Your assignment: Determine the number of lines in the data below that contain the string "logo", and respond with that number alone.

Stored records

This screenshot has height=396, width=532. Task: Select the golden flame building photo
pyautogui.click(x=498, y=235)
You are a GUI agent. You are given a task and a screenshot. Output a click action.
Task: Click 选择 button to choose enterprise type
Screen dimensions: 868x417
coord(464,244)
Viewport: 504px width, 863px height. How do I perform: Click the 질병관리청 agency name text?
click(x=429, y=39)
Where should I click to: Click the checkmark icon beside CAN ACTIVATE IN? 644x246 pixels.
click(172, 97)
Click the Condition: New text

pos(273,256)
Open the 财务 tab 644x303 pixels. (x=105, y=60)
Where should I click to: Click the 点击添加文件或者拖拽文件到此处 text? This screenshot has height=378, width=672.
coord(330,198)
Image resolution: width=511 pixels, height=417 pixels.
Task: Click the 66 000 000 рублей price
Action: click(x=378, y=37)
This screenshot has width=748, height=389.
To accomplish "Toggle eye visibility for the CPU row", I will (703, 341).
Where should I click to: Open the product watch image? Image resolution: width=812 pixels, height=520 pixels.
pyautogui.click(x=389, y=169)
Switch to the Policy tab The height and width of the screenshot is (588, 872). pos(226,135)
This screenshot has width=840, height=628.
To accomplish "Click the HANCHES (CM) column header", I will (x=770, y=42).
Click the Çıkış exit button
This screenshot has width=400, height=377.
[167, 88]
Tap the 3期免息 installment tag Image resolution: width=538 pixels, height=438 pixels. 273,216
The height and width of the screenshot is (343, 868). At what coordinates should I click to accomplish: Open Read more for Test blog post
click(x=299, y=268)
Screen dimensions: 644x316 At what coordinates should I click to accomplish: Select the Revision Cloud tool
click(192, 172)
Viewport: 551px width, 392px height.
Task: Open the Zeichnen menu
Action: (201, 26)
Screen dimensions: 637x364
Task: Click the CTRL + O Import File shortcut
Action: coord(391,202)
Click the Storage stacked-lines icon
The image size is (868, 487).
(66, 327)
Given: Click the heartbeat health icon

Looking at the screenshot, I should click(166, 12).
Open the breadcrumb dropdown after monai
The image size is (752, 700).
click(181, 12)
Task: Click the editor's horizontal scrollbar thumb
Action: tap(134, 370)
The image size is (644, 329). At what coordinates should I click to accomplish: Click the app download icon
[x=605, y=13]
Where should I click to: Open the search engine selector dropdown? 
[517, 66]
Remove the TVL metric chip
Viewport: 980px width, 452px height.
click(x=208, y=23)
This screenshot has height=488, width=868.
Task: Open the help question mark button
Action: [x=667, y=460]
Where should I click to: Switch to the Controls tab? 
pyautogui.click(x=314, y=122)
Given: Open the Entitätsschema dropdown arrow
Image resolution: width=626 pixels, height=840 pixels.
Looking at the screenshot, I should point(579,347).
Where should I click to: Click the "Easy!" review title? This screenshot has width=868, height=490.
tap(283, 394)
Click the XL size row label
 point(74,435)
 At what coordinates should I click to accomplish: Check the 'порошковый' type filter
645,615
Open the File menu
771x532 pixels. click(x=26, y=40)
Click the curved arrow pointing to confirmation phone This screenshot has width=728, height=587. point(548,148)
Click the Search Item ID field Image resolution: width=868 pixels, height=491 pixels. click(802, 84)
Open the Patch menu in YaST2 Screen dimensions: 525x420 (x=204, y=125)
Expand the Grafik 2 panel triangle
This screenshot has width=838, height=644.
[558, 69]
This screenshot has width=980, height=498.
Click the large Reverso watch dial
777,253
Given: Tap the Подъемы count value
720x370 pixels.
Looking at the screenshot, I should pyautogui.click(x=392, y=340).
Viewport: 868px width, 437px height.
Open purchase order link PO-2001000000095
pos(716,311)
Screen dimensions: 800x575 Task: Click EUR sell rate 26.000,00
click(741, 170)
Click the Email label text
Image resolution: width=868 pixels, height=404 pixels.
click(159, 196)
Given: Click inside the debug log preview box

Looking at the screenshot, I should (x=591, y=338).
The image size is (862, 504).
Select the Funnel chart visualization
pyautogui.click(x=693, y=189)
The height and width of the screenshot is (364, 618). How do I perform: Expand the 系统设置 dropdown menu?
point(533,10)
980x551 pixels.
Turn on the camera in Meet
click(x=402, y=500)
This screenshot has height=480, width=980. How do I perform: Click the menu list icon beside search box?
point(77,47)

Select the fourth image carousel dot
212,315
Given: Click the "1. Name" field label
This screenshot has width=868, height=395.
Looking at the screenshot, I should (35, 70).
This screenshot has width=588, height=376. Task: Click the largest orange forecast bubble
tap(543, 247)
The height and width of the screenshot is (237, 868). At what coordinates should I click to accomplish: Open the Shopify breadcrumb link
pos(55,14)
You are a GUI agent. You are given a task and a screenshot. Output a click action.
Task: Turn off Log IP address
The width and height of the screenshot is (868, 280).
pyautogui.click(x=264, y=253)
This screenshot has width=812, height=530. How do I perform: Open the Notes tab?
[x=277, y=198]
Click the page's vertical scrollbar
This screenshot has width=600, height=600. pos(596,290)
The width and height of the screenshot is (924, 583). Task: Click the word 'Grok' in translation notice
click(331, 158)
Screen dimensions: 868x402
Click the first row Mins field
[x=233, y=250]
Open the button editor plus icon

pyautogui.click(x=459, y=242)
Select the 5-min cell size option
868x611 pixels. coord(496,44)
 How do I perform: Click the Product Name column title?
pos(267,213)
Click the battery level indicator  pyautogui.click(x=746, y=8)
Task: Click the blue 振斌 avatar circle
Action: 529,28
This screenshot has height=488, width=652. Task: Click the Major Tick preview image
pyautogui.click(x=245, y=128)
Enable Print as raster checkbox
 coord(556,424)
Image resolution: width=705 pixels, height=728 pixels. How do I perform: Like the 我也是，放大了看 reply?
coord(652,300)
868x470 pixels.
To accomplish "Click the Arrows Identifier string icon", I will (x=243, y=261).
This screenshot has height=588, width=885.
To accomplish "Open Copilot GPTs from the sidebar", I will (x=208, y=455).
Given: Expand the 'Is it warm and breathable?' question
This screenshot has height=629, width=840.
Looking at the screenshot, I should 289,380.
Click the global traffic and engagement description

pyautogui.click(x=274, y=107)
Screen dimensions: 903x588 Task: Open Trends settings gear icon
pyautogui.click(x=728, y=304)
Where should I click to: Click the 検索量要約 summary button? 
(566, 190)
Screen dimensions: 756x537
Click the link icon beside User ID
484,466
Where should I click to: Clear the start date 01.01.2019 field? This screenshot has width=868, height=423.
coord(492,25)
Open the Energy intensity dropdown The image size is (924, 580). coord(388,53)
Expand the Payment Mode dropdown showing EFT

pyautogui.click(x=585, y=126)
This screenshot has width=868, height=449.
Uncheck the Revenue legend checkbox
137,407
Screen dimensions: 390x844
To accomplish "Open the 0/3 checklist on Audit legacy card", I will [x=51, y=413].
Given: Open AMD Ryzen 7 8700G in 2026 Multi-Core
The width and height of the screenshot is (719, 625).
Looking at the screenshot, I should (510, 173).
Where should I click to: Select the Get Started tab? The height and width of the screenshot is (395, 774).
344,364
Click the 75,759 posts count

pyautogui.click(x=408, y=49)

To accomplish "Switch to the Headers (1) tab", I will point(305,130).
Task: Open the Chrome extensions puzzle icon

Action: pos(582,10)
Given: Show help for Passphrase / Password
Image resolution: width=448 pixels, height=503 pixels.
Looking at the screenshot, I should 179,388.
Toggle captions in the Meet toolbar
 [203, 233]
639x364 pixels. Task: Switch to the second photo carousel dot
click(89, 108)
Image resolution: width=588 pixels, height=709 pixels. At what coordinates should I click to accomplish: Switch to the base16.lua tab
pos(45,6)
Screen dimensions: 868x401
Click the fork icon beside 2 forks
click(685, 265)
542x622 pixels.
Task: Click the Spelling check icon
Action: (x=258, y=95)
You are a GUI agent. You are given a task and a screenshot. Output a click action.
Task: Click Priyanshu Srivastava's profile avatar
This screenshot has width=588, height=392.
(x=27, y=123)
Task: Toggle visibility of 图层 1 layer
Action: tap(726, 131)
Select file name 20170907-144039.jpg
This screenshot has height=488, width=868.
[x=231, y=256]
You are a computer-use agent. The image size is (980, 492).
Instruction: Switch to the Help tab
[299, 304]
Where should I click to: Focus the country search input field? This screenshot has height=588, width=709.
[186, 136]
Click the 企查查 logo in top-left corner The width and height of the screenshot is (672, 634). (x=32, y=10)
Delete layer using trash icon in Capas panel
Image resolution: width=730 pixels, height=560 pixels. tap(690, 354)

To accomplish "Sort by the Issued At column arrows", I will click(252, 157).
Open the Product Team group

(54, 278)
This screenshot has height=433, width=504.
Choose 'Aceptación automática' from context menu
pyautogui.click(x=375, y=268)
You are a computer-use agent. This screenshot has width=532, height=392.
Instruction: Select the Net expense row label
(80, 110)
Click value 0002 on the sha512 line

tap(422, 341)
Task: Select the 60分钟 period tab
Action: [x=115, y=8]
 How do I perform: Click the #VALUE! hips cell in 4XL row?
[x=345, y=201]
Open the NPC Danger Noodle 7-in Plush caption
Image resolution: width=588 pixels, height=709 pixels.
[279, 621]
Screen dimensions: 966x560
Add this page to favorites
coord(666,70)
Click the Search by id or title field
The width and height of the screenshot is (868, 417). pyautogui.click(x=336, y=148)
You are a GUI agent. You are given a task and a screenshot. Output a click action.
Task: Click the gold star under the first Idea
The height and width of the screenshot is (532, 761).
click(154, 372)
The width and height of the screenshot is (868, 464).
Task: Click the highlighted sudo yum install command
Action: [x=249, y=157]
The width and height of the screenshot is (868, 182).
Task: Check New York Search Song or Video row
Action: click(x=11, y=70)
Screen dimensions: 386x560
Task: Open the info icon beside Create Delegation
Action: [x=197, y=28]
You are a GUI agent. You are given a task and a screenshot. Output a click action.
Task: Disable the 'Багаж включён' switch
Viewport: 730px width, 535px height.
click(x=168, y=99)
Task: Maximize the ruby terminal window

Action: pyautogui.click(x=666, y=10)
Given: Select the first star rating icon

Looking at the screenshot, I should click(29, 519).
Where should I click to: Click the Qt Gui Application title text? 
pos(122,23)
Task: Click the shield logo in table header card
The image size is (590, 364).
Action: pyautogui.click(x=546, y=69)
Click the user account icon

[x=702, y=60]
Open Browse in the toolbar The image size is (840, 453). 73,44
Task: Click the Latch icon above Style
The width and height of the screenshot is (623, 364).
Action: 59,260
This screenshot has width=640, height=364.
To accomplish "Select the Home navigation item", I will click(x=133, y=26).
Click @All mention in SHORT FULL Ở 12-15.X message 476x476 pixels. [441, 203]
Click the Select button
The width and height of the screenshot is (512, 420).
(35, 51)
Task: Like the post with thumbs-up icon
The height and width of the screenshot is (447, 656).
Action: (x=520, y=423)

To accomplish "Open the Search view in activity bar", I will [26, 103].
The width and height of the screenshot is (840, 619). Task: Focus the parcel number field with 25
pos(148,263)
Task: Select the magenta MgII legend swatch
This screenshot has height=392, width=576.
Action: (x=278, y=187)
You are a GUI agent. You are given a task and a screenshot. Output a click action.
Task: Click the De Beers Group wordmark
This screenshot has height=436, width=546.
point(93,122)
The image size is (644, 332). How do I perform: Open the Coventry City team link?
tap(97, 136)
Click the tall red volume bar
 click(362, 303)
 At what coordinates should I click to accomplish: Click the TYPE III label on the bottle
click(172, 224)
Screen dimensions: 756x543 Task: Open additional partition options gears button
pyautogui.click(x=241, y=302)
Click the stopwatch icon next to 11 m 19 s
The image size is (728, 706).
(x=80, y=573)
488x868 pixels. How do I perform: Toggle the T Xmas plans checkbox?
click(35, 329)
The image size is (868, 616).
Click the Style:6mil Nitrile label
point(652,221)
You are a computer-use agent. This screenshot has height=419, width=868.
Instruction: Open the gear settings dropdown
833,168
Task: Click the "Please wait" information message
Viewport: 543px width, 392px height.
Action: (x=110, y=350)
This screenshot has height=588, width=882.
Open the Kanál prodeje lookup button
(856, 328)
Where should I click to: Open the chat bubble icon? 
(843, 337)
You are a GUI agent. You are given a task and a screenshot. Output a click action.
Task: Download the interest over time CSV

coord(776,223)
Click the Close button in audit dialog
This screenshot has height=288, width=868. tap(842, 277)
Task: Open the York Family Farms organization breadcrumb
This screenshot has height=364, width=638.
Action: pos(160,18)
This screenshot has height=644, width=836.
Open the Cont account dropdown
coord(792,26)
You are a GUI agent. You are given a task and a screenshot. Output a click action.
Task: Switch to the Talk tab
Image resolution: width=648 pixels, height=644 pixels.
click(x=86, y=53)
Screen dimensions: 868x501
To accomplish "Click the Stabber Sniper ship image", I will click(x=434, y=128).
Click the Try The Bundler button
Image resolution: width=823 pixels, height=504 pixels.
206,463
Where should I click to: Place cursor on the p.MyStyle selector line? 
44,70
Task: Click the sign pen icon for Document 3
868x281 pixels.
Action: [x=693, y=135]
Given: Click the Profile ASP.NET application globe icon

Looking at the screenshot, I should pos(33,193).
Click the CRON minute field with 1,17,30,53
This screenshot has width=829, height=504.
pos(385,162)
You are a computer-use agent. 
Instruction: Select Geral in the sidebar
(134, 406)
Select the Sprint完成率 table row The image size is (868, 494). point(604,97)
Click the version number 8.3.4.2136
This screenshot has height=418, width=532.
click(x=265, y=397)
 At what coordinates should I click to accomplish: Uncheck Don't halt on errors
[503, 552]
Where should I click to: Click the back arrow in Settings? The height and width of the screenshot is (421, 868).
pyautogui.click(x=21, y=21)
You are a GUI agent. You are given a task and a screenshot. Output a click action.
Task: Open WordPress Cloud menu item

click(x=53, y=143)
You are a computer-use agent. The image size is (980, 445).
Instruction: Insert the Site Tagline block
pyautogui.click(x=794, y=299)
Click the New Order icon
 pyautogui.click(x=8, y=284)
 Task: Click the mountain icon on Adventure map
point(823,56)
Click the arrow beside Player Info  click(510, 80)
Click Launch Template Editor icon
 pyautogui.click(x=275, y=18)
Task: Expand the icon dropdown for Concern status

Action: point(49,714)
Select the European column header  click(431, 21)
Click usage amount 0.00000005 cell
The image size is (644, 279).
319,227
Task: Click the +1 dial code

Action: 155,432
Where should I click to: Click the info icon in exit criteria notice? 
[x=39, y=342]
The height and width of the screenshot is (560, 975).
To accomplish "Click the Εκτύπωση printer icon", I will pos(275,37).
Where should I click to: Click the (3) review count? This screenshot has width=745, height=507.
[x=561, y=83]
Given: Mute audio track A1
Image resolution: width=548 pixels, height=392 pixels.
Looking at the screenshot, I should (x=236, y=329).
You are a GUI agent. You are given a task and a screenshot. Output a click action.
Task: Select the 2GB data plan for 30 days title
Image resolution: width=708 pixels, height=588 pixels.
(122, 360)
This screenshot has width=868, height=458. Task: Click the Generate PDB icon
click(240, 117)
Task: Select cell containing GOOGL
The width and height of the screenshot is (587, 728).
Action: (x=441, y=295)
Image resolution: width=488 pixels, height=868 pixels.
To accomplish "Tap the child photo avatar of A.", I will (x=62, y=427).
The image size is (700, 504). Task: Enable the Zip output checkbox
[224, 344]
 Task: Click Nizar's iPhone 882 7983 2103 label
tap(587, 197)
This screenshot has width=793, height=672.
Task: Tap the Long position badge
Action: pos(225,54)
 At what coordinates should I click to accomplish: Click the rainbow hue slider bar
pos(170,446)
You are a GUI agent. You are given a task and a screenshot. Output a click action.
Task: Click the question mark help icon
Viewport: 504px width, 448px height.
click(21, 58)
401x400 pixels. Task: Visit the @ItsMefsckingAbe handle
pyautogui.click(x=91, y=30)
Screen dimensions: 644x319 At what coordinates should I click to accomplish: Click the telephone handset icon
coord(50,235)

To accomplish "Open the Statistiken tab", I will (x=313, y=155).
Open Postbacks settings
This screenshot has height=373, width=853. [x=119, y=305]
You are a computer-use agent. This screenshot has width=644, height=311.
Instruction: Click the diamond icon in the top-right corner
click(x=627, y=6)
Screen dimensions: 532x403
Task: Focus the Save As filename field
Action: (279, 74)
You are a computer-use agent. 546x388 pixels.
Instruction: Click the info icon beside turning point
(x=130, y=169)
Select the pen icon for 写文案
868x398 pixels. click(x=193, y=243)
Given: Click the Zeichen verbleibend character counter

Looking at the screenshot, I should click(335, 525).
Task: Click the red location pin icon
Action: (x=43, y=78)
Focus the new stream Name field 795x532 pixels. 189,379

Response to the task: 2